What is needed: Copy out every line of the listing below word for word, with nothing changed.

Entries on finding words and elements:
☆ ☆ ☆
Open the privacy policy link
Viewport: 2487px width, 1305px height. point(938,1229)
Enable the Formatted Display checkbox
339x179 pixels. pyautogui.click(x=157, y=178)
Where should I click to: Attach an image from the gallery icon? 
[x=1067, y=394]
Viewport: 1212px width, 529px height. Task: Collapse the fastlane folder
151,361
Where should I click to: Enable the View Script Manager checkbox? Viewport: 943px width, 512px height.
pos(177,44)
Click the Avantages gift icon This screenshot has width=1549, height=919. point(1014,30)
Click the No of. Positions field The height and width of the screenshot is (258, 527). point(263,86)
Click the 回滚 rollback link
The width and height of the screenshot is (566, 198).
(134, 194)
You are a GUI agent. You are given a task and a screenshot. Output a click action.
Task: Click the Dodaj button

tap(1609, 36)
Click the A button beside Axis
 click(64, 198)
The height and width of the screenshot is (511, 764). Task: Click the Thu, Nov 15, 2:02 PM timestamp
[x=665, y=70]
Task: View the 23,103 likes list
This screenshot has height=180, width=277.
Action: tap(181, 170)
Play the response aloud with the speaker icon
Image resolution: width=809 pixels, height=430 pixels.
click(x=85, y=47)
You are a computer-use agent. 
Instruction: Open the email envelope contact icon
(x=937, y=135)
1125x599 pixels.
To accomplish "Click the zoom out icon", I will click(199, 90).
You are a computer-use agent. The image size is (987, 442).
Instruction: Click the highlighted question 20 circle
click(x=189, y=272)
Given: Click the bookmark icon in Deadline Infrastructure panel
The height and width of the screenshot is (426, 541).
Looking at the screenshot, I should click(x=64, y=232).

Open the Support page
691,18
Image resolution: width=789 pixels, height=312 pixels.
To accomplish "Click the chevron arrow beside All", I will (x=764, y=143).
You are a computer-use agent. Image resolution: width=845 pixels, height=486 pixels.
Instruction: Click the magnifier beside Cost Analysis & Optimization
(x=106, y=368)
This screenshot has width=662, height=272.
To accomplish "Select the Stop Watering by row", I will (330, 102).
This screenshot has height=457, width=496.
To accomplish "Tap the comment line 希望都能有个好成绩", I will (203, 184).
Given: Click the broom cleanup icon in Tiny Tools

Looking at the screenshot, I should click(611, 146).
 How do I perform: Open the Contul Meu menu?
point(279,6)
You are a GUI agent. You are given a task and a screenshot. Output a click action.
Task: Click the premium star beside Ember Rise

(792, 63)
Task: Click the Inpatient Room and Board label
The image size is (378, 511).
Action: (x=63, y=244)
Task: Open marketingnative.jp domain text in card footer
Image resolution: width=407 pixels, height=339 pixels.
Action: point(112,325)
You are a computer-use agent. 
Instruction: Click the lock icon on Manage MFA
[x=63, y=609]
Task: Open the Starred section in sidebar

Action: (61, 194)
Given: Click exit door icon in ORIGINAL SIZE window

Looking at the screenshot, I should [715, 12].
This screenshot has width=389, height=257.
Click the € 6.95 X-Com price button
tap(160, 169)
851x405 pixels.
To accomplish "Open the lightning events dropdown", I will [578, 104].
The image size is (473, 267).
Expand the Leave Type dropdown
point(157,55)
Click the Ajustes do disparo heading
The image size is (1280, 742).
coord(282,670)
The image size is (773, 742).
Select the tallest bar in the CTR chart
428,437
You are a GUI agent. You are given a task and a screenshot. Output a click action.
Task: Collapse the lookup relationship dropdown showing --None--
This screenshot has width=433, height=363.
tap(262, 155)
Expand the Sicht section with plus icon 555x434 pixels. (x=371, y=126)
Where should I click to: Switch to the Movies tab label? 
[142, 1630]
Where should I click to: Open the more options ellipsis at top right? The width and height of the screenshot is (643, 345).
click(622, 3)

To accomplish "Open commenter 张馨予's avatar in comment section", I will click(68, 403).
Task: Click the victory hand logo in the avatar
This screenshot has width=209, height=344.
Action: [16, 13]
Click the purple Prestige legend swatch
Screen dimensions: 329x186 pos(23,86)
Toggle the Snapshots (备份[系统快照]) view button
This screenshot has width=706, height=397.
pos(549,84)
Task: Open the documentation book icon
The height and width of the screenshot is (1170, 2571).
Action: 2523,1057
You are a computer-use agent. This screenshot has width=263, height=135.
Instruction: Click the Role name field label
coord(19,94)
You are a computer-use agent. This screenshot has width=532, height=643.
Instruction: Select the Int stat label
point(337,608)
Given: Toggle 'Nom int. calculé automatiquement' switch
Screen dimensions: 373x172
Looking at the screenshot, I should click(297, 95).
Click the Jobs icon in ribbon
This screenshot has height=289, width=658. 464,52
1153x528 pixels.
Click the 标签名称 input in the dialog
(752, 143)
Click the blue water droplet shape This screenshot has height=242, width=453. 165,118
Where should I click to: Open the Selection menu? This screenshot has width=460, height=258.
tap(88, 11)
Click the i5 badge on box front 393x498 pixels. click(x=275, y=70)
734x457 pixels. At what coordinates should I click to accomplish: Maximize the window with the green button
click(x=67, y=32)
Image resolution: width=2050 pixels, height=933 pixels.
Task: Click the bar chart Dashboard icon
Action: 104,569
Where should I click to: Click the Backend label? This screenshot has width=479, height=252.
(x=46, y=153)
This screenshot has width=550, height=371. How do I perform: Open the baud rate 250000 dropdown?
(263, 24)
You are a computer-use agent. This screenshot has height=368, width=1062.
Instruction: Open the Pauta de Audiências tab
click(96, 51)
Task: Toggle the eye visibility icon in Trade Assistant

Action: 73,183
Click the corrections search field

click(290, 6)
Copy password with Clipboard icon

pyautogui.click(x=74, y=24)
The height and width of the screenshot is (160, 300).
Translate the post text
☆ ☆ ☆
Output for this exercise:
Open the privacy policy link
Viewport: 2487px width, 1305px height. point(938,1229)
Enable the Formatted Display checkbox
339x179 pixels. pyautogui.click(x=157, y=178)
Where should I click to: Attach an image from the gallery icon? 
[x=1067, y=394]
Viewport: 1212px width, 529px height. Task: Collapse the fastlane folder
151,361
Where should I click to: Enable the View Script Manager checkbox? Viewport: 943px width, 512px height.
pos(177,44)
Click the Avantages gift icon This screenshot has width=1549, height=919. point(1014,30)
Click the No of. Positions field The height and width of the screenshot is (258, 527). point(263,86)
Click the 回滚 rollback link
The width and height of the screenshot is (566, 198).
(134, 194)
You are a GUI agent. You are given a task and a screenshot. Output a click action.
Task: Click the Dodaj button

tap(1609, 36)
Click the A button beside Axis
 click(64, 198)
The height and width of the screenshot is (511, 764). Task: Click the Thu, Nov 15, 2:02 PM timestamp
[x=665, y=70]
Task: View the 23,103 likes list
This screenshot has height=180, width=277.
Action: tap(181, 170)
Play the response aloud with the speaker icon
Image resolution: width=809 pixels, height=430 pixels.
click(x=85, y=47)
You are a computer-use agent. 
Instruction: Open the email envelope contact icon
(x=937, y=135)
1125x599 pixels.
To accomplish "Click the zoom out icon", I will click(199, 90).
You are a computer-use agent. The image size is (987, 442).
Instruction: Click the highlighted question 20 circle
click(x=189, y=272)
Given: Click the bookmark icon in Deadline Infrastructure panel
The height and width of the screenshot is (426, 541).
Looking at the screenshot, I should click(x=64, y=232).

Open the Support page
691,18
Image resolution: width=789 pixels, height=312 pixels.
To accomplish "Click the chevron arrow beside All", I will (x=764, y=143).
You are a computer-use agent. Image resolution: width=845 pixels, height=486 pixels.
Instruction: Click the magnifier beside Cost Analysis & Optimization
(x=106, y=368)
This screenshot has width=662, height=272.
To accomplish "Select the Stop Watering by row", I will (330, 102).
This screenshot has height=457, width=496.
To accomplish "Tap the comment line 希望都能有个好成绩", I will (203, 184).
Given: Click the broom cleanup icon in Tiny Tools

Looking at the screenshot, I should click(611, 146).
 How do I perform: Open the Contul Meu menu?
point(279,6)
You are a GUI agent. You are given a task and a screenshot. Output a click action.
Task: Click the premium star beside Ember Rise

(792, 63)
Task: Click the Inpatient Room and Board label
The image size is (378, 511).
Action: (x=63, y=244)
Task: Open marketingnative.jp domain text in card footer
Image resolution: width=407 pixels, height=339 pixels.
Action: point(112,325)
You are a computer-use agent. 
Instruction: Click the lock icon on Manage MFA
[x=63, y=609]
Task: Open the Starred section in sidebar

Action: (61, 194)
Given: Click exit door icon in ORIGINAL SIZE window

Looking at the screenshot, I should [715, 12].
This screenshot has width=389, height=257.
Click the € 6.95 X-Com price button
tap(160, 169)
851x405 pixels.
To accomplish "Open the lightning events dropdown", I will [578, 104].
The image size is (473, 267).
Expand the Leave Type dropdown
point(157,55)
Click the Ajustes do disparo heading
The image size is (1280, 742).
coord(282,670)
The image size is (773, 742).
Select the tallest bar in the CTR chart
428,437
You are a GUI agent. You are given a task and a screenshot. Output a click action.
Task: Collapse the lookup relationship dropdown showing --None--
This screenshot has width=433, height=363.
tap(262, 155)
Expand the Sicht section with plus icon 555x434 pixels. (x=371, y=126)
Where should I click to: Switch to the Movies tab label? 
[142, 1630]
Where should I click to: Open the more options ellipsis at top right? The width and height of the screenshot is (643, 345).
click(622, 3)

To accomplish "Open commenter 张馨予's avatar in comment section", I will click(68, 403).
Task: Click the victory hand logo in the avatar
This screenshot has width=209, height=344.
Action: [16, 13]
Click the purple Prestige legend swatch
Screen dimensions: 329x186 pos(23,86)
Toggle the Snapshots (备份[系统快照]) view button
This screenshot has width=706, height=397.
pos(549,84)
Task: Open the documentation book icon
The height and width of the screenshot is (1170, 2571).
Action: 2523,1057
You are a computer-use agent. This screenshot has width=263, height=135.
Instruction: Click the Role name field label
coord(19,94)
You are a computer-use agent. This screenshot has width=532, height=643.
Instruction: Select the Int stat label
point(337,608)
Given: Toggle 'Nom int. calculé automatiquement' switch
Screen dimensions: 373x172
Looking at the screenshot, I should click(297, 95).
Click the Jobs icon in ribbon
This screenshot has height=289, width=658. 464,52
1153x528 pixels.
Click the 标签名称 input in the dialog
(752, 143)
Click the blue water droplet shape This screenshot has height=242, width=453. 165,118
Where should I click to: Open the Selection menu? This screenshot has width=460, height=258.
tap(88, 11)
Click the i5 badge on box front 393x498 pixels. click(x=275, y=70)
734x457 pixels. At what coordinates should I click to accomplish: Maximize the window with the green button
click(x=67, y=32)
Image resolution: width=2050 pixels, height=933 pixels.
Task: Click the bar chart Dashboard icon
Action: 104,569
Where should I click to: Click the Backend label? This screenshot has width=479, height=252.
(x=46, y=153)
This screenshot has width=550, height=371. How do I perform: Open the baud rate 250000 dropdown?
(263, 24)
You are a computer-use agent. This screenshot has height=368, width=1062.
Instruction: Open the Pauta de Audiências tab
click(96, 51)
Task: Toggle the eye visibility icon in Trade Assistant

Action: 73,183
Click the corrections search field

click(290, 6)
Copy password with Clipboard icon

pyautogui.click(x=74, y=24)
The height and width of the screenshot is (160, 300).
Translate the post text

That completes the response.